* _EXERCISE DETAILS_
Return the records exactly as they appear below, omitting the pictures.

* _RECORDS SHOWN_
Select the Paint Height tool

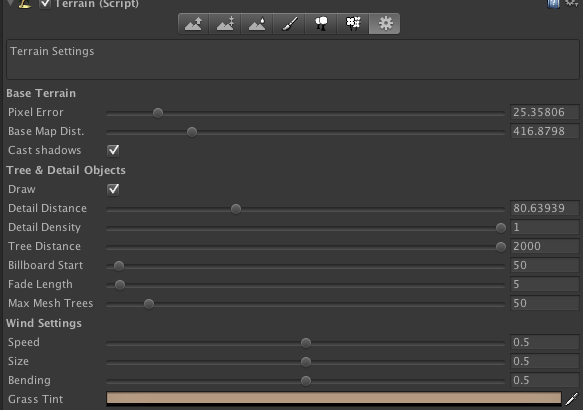click(x=225, y=24)
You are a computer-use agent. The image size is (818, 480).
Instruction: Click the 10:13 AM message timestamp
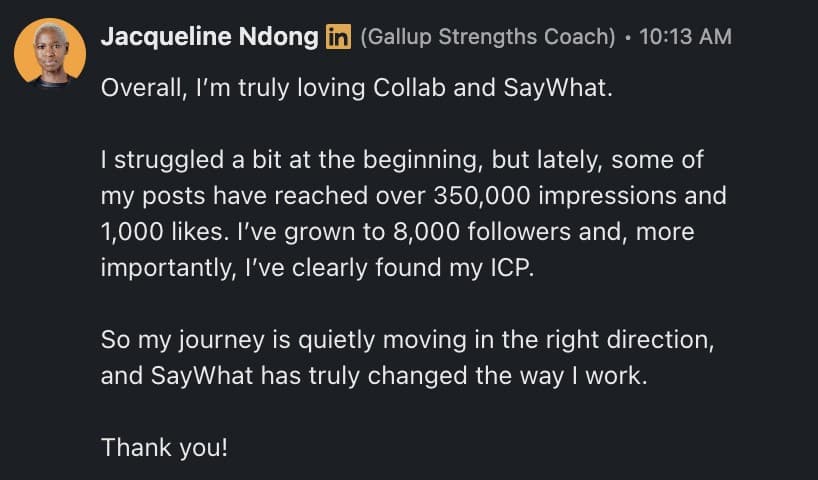coord(684,38)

* _WRITTEN SOLUTION_
Select the Paint Height tool

click(x=225, y=24)
You are a computer-use agent. The image size is (818, 480).
Instruction: Click the 10:13 AM message timestamp
coord(684,38)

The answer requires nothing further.